There is lots of information here if you have the time for the reading. If you wish to undertake a project like this, you'll need a lot of time anyway, and the time spent reading here will be well worth it! Best of luck!


----------



## Marshall wolf (Apr 18, 2015)

Interesting, I have read elsewhere that it is easier to use an auto gearbox so it looks like I have plenty of reading to do.
Fortunately I have time on my hands and I want to have as much info as possible before I start spending as I want this vehicle to last.

I can see that converting a small car would be simpler and cheaper but I want to overnight so need space.
Also, batteries need space too and it looks like I will need more than a few to get any kind of distance.

Has anyone used solar panels to charge their cars? we have plenty of sun over here so might as well put it to good use.

Speed isn't really a factor except I want to be able to keep up with traffic as this isn't a commuter, most roads are 50 mph or 70 mph out of town and that's where I am.

I will read through the forums and try and get a feel for this build as I don't need a white elephant and I still have the option of buying a hybrid and towing a trailer which kinda defeats the object.


----------



## Moltenmetal (Mar 20, 2014)

A highway cruise with a vehicle like this might consume 400 Wh per mile.

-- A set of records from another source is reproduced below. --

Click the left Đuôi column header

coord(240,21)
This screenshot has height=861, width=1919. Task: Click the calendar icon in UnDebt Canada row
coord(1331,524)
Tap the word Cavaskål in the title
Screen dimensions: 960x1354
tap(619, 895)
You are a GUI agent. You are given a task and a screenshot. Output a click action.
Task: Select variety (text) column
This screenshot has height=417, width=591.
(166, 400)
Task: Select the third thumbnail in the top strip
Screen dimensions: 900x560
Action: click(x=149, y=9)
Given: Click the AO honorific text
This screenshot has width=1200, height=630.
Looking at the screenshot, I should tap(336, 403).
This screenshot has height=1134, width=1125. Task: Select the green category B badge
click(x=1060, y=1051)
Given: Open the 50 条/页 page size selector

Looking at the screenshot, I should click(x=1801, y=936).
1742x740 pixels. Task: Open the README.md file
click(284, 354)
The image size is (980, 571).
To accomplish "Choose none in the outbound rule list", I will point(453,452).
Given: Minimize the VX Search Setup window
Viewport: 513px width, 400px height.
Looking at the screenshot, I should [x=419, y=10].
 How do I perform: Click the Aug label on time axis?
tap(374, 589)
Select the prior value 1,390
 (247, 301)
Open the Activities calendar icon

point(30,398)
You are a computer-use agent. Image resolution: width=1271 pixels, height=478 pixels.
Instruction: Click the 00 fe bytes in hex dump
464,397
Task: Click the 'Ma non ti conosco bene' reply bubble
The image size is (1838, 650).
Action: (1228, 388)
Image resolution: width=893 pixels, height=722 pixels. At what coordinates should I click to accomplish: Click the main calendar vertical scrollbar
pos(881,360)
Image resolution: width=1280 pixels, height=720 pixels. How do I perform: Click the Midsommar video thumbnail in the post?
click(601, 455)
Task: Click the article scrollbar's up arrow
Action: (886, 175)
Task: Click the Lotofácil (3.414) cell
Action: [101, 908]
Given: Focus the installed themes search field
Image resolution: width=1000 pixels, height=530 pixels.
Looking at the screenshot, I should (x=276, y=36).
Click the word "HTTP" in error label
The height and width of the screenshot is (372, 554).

A kW of solar panels will not generate their full name plate capacity on a vehicle roof. Look up how many kWh per year you can expect per kW of panel nameplate capacity in your area- most jurisdictions post this information. I guarantee you that the charge you obtain from them all day will be like a drop in a bucket relative to how much power the vehicle will use when driving. Panels on a vehicle aren't worth the weight or cost. Panels on your house roof for charging are a much better idea.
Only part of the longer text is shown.